**Exercise task**
Rewrite the items starting at the line containing "Screen dimensions: 682x450" and ending at the line containing "The height and width of the screenshot is (178, 211).", swapping "dropdown" for "menu" and leaving everything else unchanged.

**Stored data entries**

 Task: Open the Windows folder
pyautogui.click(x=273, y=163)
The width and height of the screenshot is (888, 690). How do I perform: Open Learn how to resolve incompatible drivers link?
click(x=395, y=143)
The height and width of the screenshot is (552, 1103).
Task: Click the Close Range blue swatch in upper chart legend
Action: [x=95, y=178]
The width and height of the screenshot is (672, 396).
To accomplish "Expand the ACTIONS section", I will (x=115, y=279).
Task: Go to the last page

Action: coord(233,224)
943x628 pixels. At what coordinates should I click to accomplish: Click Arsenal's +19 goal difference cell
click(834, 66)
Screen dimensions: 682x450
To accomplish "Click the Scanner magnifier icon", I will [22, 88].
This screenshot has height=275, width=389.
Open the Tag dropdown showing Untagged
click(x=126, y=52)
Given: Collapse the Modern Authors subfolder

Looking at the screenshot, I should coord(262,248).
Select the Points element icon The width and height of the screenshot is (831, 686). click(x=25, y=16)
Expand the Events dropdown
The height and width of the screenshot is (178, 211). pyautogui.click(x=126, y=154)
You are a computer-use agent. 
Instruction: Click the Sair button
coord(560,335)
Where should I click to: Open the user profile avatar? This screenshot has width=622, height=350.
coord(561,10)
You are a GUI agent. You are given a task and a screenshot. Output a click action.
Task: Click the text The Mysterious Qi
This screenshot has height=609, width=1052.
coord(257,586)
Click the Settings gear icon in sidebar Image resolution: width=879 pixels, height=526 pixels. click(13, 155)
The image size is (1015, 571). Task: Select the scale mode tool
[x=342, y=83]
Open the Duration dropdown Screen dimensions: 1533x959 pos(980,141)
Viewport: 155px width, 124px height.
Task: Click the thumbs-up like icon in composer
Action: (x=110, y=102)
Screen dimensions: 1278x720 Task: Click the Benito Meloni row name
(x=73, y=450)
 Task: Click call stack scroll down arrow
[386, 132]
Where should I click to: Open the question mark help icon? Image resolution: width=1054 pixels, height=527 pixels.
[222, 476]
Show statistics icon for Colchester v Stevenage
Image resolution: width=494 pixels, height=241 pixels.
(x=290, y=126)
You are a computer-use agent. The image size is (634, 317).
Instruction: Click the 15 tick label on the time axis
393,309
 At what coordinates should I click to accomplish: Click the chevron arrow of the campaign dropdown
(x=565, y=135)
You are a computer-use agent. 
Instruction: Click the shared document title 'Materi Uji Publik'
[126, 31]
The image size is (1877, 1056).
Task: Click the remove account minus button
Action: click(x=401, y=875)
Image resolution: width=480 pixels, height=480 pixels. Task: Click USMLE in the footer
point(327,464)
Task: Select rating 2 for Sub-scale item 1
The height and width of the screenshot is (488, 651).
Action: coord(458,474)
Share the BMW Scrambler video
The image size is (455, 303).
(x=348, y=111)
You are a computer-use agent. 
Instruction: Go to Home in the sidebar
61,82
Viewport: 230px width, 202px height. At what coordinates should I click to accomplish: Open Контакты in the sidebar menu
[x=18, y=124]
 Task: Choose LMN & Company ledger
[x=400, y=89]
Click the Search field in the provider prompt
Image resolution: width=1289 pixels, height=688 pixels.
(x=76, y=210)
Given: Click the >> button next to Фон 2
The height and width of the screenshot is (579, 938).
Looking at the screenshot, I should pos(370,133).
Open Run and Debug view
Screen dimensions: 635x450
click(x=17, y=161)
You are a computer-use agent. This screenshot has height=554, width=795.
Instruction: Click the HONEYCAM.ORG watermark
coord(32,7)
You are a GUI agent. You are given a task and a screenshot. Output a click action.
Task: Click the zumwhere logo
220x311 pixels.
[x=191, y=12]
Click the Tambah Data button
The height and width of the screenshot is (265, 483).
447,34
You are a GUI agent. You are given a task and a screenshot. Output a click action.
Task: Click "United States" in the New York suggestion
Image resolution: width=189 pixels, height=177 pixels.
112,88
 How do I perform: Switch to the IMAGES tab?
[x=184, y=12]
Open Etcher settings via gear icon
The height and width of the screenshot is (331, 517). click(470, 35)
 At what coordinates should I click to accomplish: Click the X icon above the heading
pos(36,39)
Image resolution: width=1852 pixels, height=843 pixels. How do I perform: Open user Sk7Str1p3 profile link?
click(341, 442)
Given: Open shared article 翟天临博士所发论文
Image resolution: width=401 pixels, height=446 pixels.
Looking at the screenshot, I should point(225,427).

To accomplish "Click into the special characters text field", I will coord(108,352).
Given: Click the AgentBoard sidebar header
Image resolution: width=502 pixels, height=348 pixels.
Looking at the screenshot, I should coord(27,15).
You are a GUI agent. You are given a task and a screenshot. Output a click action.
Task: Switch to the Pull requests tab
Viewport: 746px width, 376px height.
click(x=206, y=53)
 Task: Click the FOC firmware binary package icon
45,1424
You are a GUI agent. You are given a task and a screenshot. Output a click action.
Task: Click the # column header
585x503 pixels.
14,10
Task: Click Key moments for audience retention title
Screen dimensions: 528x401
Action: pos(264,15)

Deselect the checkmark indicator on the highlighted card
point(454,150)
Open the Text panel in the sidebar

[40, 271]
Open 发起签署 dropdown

**Exercise result**
Screen dimensions: 682x450
To accomplish "Click the Scanner magnifier icon", I will [22, 88].
This screenshot has height=275, width=389.
Open the Tag menu showing Untagged
click(x=126, y=52)
Given: Collapse the Modern Authors subfolder

Looking at the screenshot, I should coord(262,248).
Select the Points element icon The width and height of the screenshot is (831, 686). click(x=25, y=16)
Expand the Events menu
The height and width of the screenshot is (178, 211). pyautogui.click(x=126, y=154)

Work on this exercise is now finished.